I harp on savings a lot. It’s really important in building a portfolio. After all, if you don’t save, there is no portfolio to manage in the first place. Mike Patton had a very good article at AdvisorOne demonstrating exactly how important savings is. Here was his test: he assumed that an investor would make an annual contribution of $10,000 to an investment account each year for 20 years. That pool of money would compound at rates ranging from 5-10% per year. Then he stripped out how much of the return was from investment performance and how much of the return was just from the savings. The results are eye-opening, to say the least. The percentage number shown is the percentage of the return coming from investment performance. Here’s the table from his article:
Source: AdvisorOne (click to image to enlarge)

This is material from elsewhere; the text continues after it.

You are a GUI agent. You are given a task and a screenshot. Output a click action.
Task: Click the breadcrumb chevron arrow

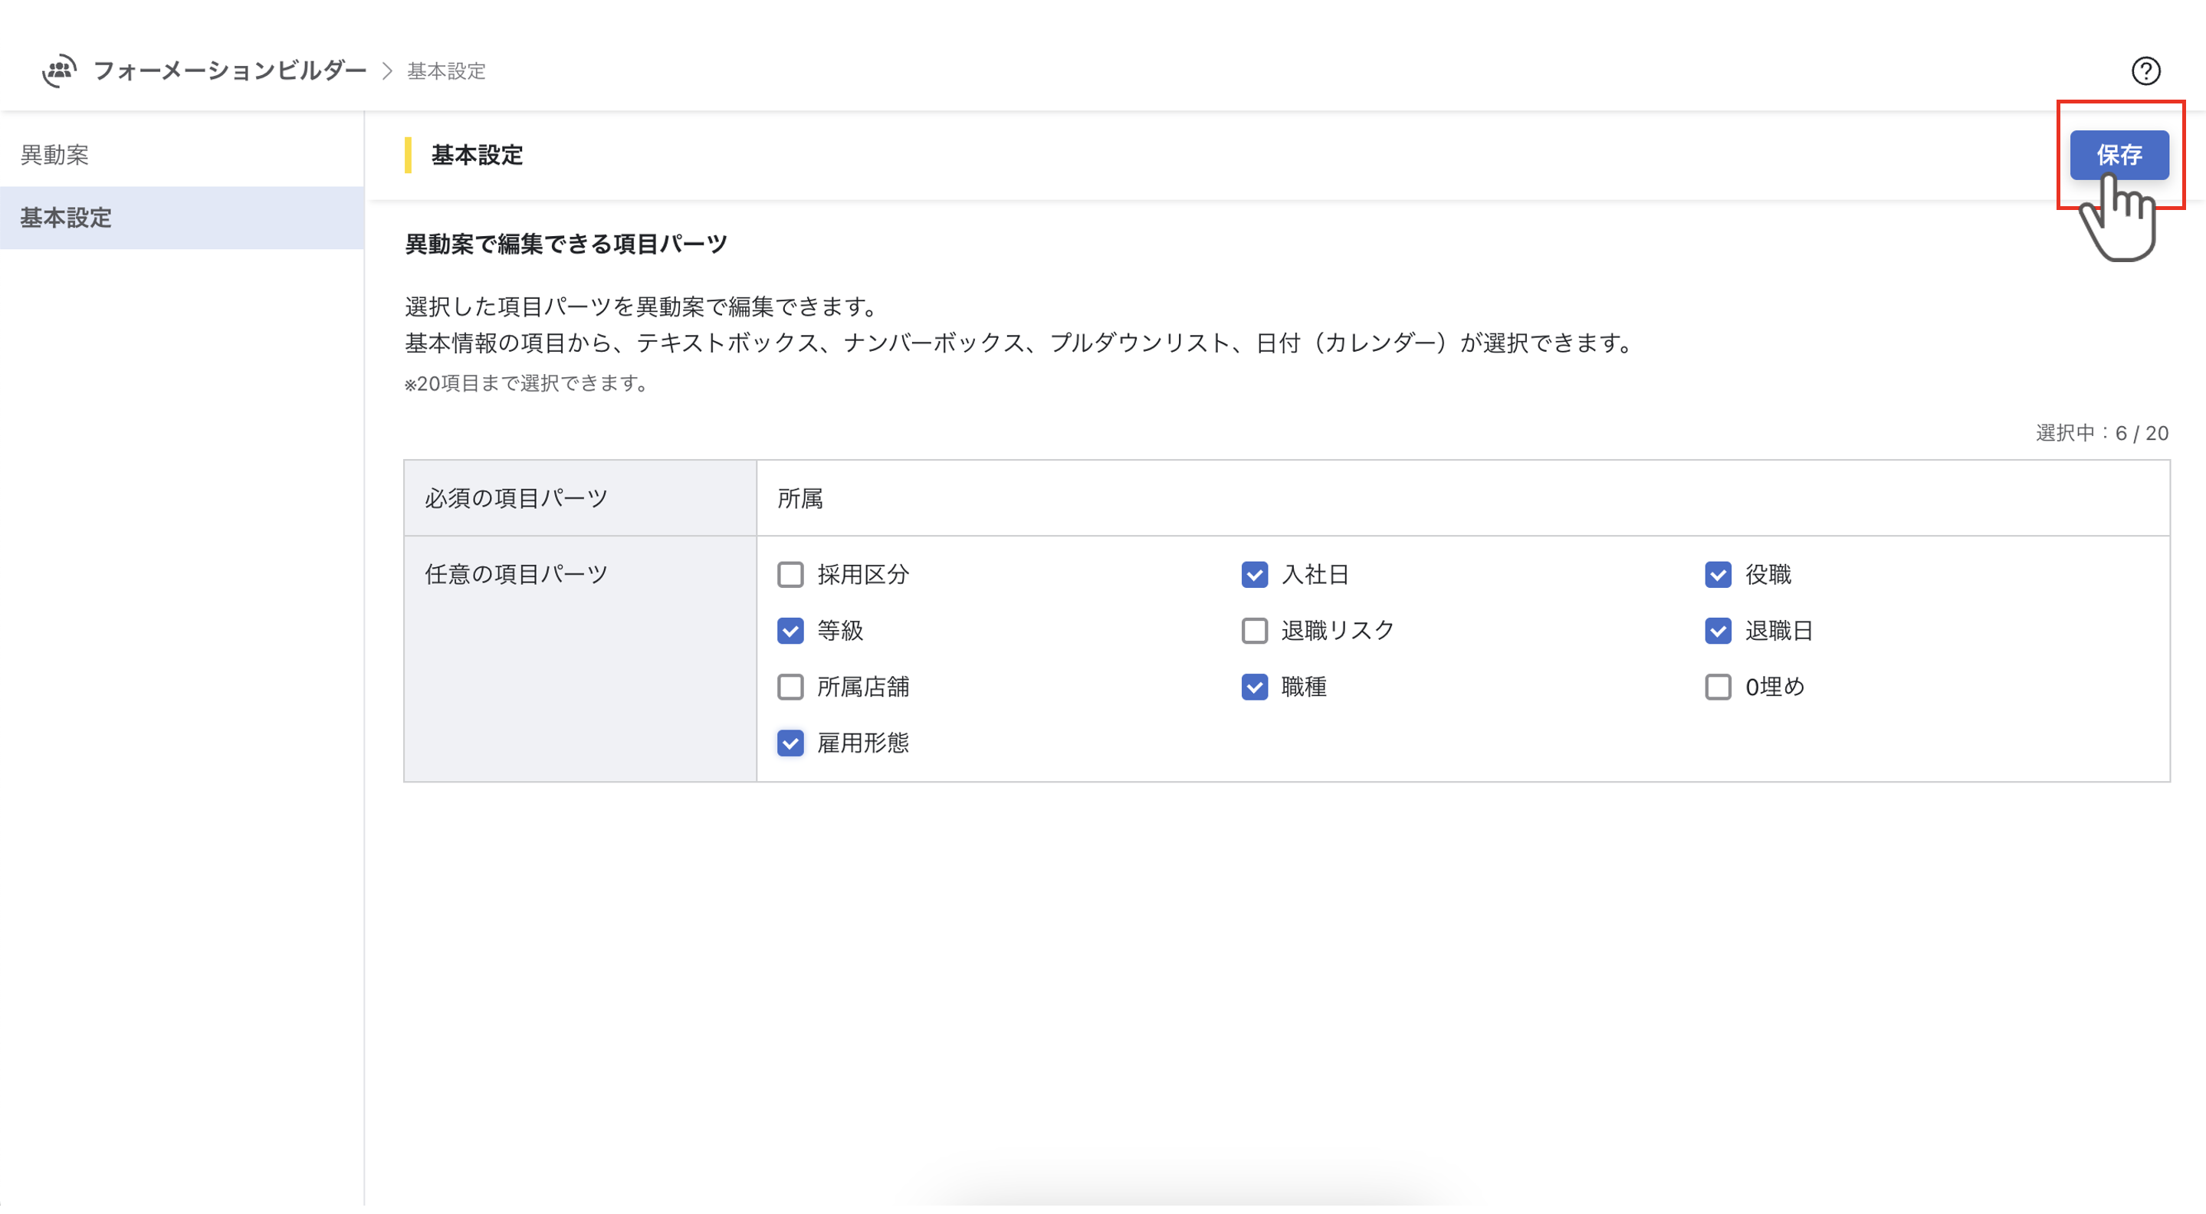click(387, 71)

In true miracle-of-compounding fashion, investment performance only starts to overwhelm savings in the out years! All of the years where investment performance are more than 50% of the return are in red, and even when the assets are compounding at 10% annually, it takes more than a decade before investment performance outstrips savings.
Clearly, in the early phases of capital accumulation, savings is much more important than investment performance. Instead of worrying about investment recommendations, you can best help the client by keeping them focused on making regular account contributions. When the regular contributions become small relative to the overall account size, investment performance will tend to be the main driver of growth.
Investment management is most important for clients who have already acquired critical mass; saving is most important for clients trying to get there.